Don't be discouraged! There's really nothing different about setting up a bigger tank other than the fact that the tank is bigger (and heavier). For starters, make sure you have a good stand that was built for the tank and be sure you're setting it up completely level on a floor that can support the weight of the tank. A standard 60 gallon tank weighs 710 pounds when full.

Essentially, you have the same things to consider when setting up a big tank. You need substrate (gravel or sand in most cases), heaters (once you get to that size tank you might want two heaters for even heat distribution) and filters. There's really nothing special about filtration on a bigger tank like that - you just need to be sure you're providing enough of it. On big tanks, canister filters are helpful because they can process a lot of water and can hold a lot of filter media (like filter floss, sponges, bioballs, ceramic rings, carbon, etc) however they certainly aren't required. You could get the job done with power filters just like you have on your 13 gallon tank, you'd just need bigger ones. Filtration also depends on what you're putting in the tank. If you plan on having lots of live plants, then you probably want to avoid power filters because they tend to cause a lot of surface turbulence, which releases CO2 from the water that your plants need. If you're getting big, messy fish (like cichlids) then you'll want to add extra filtration. For example, I have a 29 gallon tank that I'm going to put a Jack Dempsey cichlid in. Since these fish produce a lot of waste and are messy eaters, I'm using a power filter rated for a 55 gallon tank and a canister filter also rated for roughly 55 gallons.

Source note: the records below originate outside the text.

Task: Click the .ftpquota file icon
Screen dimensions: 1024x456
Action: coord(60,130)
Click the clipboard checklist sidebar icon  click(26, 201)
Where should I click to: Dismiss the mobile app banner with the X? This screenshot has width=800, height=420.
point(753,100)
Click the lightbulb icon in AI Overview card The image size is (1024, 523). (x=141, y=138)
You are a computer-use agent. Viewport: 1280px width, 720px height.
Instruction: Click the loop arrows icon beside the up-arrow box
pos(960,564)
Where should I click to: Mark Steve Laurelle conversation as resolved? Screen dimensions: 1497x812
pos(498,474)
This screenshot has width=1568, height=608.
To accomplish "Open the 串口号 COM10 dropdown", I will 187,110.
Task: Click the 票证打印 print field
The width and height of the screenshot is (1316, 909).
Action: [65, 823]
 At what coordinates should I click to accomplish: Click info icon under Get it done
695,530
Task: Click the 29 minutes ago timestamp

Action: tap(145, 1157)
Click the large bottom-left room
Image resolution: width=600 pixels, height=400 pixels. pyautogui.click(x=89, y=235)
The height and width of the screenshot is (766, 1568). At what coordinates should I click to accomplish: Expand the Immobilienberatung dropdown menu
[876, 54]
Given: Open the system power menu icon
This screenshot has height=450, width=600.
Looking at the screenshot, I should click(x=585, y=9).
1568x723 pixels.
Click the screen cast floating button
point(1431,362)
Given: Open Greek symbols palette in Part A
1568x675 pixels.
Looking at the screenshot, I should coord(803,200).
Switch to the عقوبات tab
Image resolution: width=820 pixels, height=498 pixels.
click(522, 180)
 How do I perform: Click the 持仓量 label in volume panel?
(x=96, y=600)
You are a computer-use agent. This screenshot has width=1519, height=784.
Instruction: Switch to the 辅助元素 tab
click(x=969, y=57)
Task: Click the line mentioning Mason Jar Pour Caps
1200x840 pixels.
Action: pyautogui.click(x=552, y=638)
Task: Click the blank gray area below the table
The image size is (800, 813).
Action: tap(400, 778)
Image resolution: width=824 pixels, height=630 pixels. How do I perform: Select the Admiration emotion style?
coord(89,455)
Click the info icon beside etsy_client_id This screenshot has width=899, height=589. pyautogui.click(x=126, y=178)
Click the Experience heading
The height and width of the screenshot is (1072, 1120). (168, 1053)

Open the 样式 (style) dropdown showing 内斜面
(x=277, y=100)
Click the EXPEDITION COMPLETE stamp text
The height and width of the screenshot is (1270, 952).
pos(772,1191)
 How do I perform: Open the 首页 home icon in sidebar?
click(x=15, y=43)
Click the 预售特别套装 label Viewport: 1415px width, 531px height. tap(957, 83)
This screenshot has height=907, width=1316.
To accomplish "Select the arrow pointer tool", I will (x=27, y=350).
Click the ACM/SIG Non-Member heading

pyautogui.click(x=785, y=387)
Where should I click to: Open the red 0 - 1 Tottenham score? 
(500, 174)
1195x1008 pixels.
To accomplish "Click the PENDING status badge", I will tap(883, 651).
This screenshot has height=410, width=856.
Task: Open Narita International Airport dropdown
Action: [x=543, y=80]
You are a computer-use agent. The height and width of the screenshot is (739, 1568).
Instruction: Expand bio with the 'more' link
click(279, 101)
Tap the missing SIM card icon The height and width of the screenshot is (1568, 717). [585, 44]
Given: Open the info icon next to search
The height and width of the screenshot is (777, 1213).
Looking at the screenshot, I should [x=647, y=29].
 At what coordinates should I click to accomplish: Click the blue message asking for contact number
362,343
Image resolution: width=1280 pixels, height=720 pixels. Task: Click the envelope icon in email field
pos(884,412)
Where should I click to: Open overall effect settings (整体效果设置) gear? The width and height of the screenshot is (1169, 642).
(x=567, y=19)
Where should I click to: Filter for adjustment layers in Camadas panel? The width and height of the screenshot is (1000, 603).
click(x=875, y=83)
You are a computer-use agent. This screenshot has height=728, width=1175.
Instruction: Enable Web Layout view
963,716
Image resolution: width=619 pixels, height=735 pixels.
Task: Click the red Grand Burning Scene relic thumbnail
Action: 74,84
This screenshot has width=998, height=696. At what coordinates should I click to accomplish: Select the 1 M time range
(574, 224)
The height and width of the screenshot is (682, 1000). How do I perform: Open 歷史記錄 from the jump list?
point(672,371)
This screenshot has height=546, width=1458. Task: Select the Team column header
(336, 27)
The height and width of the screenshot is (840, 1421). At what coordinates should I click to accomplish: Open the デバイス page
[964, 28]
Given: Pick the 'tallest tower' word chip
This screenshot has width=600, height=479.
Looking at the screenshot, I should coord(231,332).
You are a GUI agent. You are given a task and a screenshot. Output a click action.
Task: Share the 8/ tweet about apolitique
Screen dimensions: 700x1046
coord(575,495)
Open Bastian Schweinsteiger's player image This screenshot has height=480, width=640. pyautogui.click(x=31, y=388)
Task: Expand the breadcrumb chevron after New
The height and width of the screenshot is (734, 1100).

When you choose the substrate, it changes some of your options. If you use sand instead of gravel, you can't use an undergravel filter. You also need to take extra precautions to keep your sand stirred up, either by doing it yourself or getting some sort of burrowing animal (fish like loaches or Malaysian Trumpet Snails) to stir it for you. Having sand has the benefit of letting you get fish that like the burrow or root through soft sand, plus it looks great.

Also, the lights you use on the tank will determine what kind live plants you can have. If you aren't interested in live plants, any sort of fluorescent lighting will work, but you'll need more expensive light fixtures for plants that require high lighting.

With a bigger tank like that, you have a lot more options when it comes to choosing fish to go in the tank. You could have big schools of small fish, or keep some bigger fish like mid-sized cichlids.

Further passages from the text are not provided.